▸ **EXERCISE PROMPT**: Scan the records beneath this line for the line holding "Open the Display" and the line holding "Given: Go to pagination page 2", then transcribe exactly those two and all lines between.

Data excerpts
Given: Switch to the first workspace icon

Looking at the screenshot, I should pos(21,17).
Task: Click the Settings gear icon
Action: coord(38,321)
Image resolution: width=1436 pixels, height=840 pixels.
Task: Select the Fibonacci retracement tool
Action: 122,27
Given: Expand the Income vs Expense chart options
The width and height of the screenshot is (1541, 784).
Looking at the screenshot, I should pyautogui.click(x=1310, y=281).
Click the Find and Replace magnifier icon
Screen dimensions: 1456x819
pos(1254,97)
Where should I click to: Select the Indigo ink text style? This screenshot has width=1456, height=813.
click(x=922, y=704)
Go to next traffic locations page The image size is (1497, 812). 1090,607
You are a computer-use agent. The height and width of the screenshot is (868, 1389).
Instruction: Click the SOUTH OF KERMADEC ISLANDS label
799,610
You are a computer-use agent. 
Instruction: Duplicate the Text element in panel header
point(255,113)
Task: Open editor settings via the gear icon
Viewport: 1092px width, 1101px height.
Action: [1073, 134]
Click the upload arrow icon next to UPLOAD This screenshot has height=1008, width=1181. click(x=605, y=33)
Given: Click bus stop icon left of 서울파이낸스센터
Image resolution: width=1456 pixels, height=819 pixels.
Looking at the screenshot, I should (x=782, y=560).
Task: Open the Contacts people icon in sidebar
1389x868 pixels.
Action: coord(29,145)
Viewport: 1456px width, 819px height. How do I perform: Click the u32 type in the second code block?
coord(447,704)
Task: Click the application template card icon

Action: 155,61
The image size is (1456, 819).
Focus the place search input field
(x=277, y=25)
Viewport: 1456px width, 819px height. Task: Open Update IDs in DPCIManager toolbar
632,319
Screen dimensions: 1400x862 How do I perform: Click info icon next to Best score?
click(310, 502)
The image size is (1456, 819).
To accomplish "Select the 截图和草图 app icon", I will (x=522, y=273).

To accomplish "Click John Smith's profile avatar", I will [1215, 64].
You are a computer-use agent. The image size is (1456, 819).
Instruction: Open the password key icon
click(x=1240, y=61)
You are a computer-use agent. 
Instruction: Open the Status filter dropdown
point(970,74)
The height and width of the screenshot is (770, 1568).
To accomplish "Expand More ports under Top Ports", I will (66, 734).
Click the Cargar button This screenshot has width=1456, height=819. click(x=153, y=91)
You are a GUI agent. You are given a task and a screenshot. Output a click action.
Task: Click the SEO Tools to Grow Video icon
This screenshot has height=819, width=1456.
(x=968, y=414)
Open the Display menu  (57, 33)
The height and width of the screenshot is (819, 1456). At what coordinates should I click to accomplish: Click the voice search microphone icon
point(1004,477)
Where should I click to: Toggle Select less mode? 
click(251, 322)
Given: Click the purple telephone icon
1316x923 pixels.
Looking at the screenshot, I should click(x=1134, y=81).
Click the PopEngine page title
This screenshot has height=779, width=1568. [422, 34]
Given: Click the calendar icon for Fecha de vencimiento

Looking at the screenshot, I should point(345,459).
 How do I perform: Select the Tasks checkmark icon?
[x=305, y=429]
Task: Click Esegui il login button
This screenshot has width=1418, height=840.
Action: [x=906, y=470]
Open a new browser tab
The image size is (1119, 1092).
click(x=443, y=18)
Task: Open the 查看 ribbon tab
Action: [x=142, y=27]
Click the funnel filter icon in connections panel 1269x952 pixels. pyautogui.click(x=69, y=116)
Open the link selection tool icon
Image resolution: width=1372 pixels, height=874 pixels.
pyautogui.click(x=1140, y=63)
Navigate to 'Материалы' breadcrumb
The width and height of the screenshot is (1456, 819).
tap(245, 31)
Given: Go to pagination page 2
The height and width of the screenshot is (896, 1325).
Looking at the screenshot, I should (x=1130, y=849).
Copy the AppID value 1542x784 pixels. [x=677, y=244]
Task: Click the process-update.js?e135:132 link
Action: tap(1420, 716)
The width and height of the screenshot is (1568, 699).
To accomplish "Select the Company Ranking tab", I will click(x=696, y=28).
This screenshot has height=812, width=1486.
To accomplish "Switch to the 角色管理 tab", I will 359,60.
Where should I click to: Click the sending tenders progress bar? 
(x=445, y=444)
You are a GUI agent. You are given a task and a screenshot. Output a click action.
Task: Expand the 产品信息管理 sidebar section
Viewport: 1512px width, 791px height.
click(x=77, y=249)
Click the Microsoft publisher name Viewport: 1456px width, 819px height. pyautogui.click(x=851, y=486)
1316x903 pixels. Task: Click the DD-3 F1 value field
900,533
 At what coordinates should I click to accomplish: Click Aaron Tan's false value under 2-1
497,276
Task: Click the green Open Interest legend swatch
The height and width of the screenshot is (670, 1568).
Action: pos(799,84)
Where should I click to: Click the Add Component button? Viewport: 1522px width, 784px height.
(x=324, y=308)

▸ **WRITTEN SOLUTION**:
Open the Display menu  (57, 33)
The height and width of the screenshot is (819, 1456). At what coordinates should I click to accomplish: Click the voice search microphone icon
point(1004,477)
Where should I click to: Toggle Select less mode? 
click(251, 322)
Given: Click the purple telephone icon
1316x923 pixels.
Looking at the screenshot, I should click(x=1134, y=81).
Click the PopEngine page title
This screenshot has height=779, width=1568. [422, 34]
Given: Click the calendar icon for Fecha de vencimiento

Looking at the screenshot, I should point(345,459).
 How do I perform: Select the Tasks checkmark icon?
[x=305, y=429]
Task: Click Esegui il login button
This screenshot has width=1418, height=840.
Action: [x=906, y=470]
Open a new browser tab
The image size is (1119, 1092).
click(x=443, y=18)
Task: Open the 查看 ribbon tab
Action: [x=142, y=27]
Click the funnel filter icon in connections panel 1269x952 pixels. pyautogui.click(x=69, y=116)
Open the link selection tool icon
Image resolution: width=1372 pixels, height=874 pixels.
pyautogui.click(x=1140, y=63)
Navigate to 'Материалы' breadcrumb
The width and height of the screenshot is (1456, 819).
tap(245, 31)
Given: Go to pagination page 2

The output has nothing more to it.